◆ WORK INSTRUCTIONS:
Reproduce everything in the article on user personas from "5 min readMar" down to "the intended audience.", word for word.

◆ DOCUMENT SECTION:
::::
Persona, Personified

Muhammad Fadhil Qorano W.
5 min readMar 21, 2021

--

What Is A Persona?

Persona is a representation of a user type that will use your application that includes the characteristics of the user. In developing user-oriented applications, Persona should be one if not the first priority to focus on. The content inside the persona may be fictional, but it represents how your application will be used in the real world, by real people. This means when making a persona, we should conduct research on the real target audience data, so we can form a behavioral pattern on the archetypical users’ goal and characteristics while using the application. Making personas is important to help the developer team focus on the usability of their application so it could create not only a good user interface, but also a good user experience for the intended audience.
::::
◆ PROVIDED DATA:
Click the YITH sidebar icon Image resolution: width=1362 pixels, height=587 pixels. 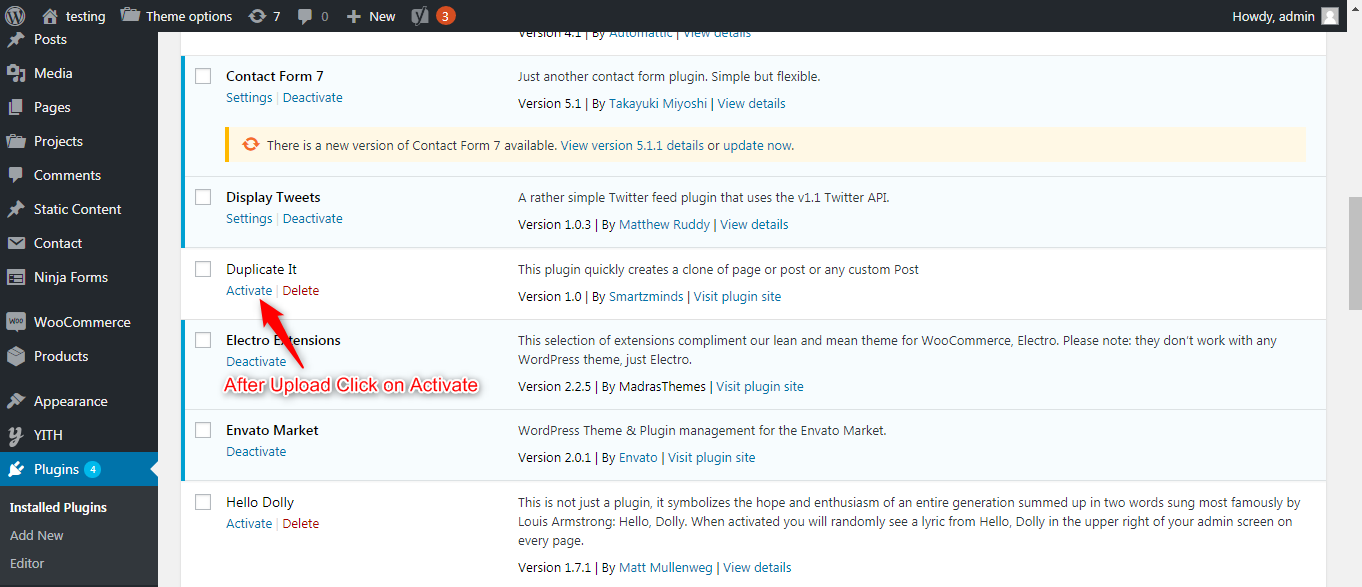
::::
◆ FULL OUTPUT:
5 min readMar 21, 2021

--

What Is A Persona?

Persona is a representation of a user type that will use your application that includes the characteristics of the user. In developing user-oriented applications, Persona should be one if not the first priority to focus on. The content inside the persona may be fictional, but it represents how your application will be used in the real world, by real people. This means when making a persona, we should conduct research on the real target audience data, so we can form a behavioral pattern on the archetypical users’ goal and characteristics while using the application. Making personas is important to help the developer team focus on the usability of their application so it could create not only a good user interface, but also a good user experience for the intended audience.